L'Église a une parole publique, on cherche le bien commun. Etre chrétien n'est pas seulement une question d'ordre personnel, c'est aussi une volonté que notre communauté soit un lieu de fraternité, de dialogue autour de valeurs constitutives de ce bien commun qu'est le respect de la vie, de la famille, le souci du plus petit, des défavorisés. Toutes ces valeurs inhérentes au christianisme impliquent que l'Église fait de la politique au sens noble du terme. Elle ne doit pas se mêler des débats politiciens, ce n'est pas son rôle. Mais on attend d'elle qu'elle rappelle les valeurs éthiques, anthropologiques, des références garantes de l'avenir de notre société.

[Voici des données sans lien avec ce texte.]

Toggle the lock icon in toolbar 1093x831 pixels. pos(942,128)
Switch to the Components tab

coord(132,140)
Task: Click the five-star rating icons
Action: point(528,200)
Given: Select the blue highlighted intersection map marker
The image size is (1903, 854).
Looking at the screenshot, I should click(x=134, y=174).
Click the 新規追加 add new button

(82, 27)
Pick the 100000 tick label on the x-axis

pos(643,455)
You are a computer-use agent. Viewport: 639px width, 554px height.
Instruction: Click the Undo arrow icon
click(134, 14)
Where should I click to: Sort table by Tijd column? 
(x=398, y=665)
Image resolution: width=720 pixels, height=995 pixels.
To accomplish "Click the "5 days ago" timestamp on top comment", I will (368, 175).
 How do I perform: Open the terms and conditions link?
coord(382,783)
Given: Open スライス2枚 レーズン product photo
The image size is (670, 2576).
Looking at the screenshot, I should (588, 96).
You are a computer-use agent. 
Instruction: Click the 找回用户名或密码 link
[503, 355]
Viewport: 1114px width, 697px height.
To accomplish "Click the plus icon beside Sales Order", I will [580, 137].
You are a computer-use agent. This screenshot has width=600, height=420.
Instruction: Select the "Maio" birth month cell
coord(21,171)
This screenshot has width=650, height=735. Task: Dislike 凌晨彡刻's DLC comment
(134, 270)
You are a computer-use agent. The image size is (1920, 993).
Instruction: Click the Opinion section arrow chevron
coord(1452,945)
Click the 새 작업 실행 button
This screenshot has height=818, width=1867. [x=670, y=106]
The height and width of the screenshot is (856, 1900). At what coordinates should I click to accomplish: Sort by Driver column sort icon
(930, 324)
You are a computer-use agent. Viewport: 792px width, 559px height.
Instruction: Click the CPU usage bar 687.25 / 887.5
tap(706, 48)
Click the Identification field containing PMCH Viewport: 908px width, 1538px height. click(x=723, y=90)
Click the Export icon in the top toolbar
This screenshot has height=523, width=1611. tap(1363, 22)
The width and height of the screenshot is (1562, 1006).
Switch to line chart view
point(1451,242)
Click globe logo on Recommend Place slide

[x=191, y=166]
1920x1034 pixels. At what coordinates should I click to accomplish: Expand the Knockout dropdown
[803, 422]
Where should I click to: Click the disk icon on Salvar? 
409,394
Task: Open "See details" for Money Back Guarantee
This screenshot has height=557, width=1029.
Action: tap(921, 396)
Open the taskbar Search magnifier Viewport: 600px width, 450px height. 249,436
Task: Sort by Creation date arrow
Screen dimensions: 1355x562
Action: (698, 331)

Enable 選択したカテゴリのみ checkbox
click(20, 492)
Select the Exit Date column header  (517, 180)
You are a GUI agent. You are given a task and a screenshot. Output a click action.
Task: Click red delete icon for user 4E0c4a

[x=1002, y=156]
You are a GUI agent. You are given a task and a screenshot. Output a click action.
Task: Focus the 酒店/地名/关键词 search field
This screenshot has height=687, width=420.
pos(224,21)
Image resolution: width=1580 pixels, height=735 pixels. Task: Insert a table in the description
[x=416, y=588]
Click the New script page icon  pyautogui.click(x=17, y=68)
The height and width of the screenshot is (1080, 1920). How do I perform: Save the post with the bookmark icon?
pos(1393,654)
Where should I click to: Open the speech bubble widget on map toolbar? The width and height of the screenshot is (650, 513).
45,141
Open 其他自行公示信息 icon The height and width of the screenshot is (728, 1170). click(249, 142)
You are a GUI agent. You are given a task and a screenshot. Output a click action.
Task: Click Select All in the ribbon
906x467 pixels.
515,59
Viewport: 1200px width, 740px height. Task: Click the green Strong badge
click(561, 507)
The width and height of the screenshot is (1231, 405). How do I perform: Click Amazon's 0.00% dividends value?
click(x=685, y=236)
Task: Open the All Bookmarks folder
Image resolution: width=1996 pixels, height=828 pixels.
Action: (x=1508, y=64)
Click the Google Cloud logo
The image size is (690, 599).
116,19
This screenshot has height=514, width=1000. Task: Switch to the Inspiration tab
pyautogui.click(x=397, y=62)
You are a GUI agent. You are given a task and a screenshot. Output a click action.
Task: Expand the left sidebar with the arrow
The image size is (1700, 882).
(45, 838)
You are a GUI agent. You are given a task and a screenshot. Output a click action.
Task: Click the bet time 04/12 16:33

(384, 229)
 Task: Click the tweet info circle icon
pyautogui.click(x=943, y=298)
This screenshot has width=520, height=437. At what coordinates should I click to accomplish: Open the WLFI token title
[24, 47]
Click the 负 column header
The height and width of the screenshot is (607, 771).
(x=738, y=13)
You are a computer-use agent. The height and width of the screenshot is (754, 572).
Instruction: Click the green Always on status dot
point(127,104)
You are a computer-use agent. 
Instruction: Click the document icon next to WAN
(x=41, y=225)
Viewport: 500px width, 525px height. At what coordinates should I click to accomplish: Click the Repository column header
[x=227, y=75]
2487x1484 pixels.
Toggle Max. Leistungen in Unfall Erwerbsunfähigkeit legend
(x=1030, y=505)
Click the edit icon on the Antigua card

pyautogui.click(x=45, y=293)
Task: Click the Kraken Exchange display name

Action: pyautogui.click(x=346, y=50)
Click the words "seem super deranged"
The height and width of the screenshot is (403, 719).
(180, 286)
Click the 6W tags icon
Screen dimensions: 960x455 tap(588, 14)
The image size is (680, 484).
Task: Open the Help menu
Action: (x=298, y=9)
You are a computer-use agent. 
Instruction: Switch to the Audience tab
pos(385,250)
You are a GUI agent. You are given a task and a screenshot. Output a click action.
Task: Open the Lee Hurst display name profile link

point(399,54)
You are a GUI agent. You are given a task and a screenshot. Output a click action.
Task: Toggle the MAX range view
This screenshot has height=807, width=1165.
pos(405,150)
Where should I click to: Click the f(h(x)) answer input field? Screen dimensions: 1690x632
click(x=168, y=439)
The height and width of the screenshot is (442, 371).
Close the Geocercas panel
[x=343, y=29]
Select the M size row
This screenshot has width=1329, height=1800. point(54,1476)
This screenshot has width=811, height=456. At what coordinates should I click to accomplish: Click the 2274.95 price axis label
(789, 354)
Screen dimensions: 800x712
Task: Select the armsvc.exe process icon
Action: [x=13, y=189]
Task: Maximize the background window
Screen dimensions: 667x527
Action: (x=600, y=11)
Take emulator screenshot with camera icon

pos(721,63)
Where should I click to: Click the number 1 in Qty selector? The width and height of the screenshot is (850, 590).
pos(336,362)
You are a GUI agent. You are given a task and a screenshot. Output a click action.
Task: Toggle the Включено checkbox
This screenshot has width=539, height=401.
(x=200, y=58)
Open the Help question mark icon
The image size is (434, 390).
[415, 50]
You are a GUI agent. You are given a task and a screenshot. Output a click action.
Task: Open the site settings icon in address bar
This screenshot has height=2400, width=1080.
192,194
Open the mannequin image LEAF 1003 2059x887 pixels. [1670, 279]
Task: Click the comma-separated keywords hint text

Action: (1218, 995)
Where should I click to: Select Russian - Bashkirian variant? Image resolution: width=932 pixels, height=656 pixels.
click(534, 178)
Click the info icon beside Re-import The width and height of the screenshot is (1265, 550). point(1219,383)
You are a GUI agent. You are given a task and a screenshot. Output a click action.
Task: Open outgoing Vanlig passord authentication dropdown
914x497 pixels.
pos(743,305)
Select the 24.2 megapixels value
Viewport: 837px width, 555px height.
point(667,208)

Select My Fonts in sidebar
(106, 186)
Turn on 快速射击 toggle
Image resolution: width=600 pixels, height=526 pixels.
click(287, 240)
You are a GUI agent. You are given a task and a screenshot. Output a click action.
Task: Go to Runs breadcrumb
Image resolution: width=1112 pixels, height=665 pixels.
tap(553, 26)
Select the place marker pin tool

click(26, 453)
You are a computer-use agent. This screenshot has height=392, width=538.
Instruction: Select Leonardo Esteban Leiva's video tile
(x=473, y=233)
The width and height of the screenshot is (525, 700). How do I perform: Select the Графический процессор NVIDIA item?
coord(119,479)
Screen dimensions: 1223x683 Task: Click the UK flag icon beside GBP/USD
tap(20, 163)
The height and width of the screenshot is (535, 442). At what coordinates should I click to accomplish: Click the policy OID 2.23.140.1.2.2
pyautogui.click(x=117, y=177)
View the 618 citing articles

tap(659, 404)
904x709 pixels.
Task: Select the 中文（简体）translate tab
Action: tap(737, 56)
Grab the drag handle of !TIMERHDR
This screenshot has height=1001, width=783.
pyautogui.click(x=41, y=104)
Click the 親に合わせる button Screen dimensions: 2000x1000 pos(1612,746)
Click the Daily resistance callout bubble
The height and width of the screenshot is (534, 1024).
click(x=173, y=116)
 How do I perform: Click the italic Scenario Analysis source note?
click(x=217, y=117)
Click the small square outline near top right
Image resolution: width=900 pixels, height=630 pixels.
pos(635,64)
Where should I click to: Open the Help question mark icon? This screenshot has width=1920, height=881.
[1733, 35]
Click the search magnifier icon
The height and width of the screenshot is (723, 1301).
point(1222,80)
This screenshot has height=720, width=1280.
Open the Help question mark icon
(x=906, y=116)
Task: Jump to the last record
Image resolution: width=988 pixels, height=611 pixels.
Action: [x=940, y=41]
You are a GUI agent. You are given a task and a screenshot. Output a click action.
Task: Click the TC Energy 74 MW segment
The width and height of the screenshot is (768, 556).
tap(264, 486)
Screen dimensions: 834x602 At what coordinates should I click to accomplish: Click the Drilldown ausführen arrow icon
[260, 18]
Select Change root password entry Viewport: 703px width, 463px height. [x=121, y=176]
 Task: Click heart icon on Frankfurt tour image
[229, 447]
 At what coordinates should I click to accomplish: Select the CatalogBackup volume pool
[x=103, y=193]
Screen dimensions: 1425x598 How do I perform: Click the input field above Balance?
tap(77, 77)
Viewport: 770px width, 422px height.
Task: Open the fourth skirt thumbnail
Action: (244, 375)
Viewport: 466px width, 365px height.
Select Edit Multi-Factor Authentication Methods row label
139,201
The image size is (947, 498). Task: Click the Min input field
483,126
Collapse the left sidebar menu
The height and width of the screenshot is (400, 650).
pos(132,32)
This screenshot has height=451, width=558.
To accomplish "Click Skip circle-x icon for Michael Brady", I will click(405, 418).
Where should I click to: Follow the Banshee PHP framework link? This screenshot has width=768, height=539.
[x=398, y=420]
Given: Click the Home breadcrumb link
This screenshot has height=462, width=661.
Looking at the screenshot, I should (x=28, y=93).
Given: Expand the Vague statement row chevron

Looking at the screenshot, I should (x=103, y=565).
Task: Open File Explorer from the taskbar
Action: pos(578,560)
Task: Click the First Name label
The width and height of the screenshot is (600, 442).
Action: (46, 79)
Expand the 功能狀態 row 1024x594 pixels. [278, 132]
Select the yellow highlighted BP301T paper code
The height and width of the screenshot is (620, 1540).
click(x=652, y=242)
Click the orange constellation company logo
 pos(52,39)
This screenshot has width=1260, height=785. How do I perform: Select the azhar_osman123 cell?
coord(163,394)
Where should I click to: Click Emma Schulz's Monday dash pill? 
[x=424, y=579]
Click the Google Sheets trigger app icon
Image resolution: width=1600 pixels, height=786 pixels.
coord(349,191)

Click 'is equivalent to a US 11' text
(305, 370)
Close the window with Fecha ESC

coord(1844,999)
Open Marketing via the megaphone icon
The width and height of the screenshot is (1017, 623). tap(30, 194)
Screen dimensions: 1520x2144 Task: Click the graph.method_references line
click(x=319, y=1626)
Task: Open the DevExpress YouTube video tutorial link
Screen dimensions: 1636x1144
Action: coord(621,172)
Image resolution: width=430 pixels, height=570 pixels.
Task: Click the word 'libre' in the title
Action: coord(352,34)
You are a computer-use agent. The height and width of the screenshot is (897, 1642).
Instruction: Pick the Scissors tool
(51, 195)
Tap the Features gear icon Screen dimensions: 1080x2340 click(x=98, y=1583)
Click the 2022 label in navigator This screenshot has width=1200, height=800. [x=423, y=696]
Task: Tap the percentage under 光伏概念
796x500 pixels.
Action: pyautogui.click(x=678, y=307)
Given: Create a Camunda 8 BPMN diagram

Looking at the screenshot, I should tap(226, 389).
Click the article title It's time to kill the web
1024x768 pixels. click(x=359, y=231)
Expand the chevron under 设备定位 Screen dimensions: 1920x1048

Le mois de janvier marquera le dixième anniversaire de la disparition de l'abbé Pierre. Quand on voit combien la précarité augmente en France, vous arrive-t-il de penser que les politiques ratent l'essentiel de ce qui fonde notre société?



L'abbé Pierre a consacré toute sa vie à rappeler aux responsables politiques la nécessité de mettre le pauvre au coeur de nos réflexions. Je crois que là, il y a un enjeu fondamental: on est dans une culture de la performance, du succès, de la réussite, de la réalisation de soi... Or, l'exemple de la crèche nous montre que le premier geste de Dieu est de rejoindre la précarité, la pauvreté, dans une famille itinérante... Pour nous, fondamentalement, le pauvre est le visage de Dieu. Il y a la pauvreté matérielle bien sûr, mais c'est aussi la pauvreté morale, la pauvreté sentimentale, psychologique. Notre souci est de rappeler à la société de ne pas oublier le pauvre.


En cette veille de Noël, quel message souhaitez-vous adresser?



À l'articulation d'une année qui s'achève quand une autre va débuter, il y a l'apparition de la vie, d'un petit enfant. Respectons la vie, elle est précieuse et fragile. Et puis l'enfant personnifie l'espérance, ne perdons jamais confiance, Dieu est toujours avec nous, il nous accompagne sur des chemins parfois difficiles, mais nous pouvons compter sur lui. Il est au bout du chemin, il nous précède.